ABOUT THIS EXERCISE:
Please take the lines from the one holding "[Facebook] (733, 2380)" through the one holding "1 [tab] (261, 233)" in the data below and copy them exactly.

══ RECORDS

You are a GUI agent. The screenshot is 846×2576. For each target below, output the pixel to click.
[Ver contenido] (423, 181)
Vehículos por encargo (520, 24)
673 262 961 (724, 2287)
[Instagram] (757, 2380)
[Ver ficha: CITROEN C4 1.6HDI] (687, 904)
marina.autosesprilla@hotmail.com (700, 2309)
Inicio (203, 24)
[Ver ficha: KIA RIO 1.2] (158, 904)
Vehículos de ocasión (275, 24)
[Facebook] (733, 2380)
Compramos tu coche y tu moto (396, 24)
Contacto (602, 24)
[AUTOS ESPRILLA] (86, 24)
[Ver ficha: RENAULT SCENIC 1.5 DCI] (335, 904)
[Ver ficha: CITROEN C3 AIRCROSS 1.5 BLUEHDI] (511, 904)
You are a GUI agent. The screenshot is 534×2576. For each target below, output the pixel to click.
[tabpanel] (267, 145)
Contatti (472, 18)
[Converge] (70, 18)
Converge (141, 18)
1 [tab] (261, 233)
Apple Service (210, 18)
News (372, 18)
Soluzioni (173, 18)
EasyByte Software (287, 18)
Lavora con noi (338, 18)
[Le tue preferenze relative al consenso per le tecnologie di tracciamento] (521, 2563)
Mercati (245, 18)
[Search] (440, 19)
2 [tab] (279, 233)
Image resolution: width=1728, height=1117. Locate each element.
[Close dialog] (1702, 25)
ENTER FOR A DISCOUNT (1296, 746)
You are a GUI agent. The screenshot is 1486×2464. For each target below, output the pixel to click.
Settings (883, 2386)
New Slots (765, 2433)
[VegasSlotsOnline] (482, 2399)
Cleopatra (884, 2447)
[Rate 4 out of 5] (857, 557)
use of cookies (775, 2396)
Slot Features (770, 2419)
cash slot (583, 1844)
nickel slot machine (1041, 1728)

════

WRITTEN RESPONSE:
[Facebook] (733, 2380)
Compramos tu coche y tu moto (396, 24)
Contacto (602, 24)
[AUTOS ESPRILLA] (86, 24)
[Ver ficha: RENAULT SCENIC 1.5 DCI] (335, 904)
[Ver ficha: CITROEN C3 AIRCROSS 1.5 BLUEHDI] (511, 904)
You are a GUI agent. The screenshot is 534×2576. For each target below, output the pixel to click.
[tabpanel] (267, 145)
Contatti (472, 18)
[Converge] (70, 18)
Converge (141, 18)
1 [tab] (261, 233)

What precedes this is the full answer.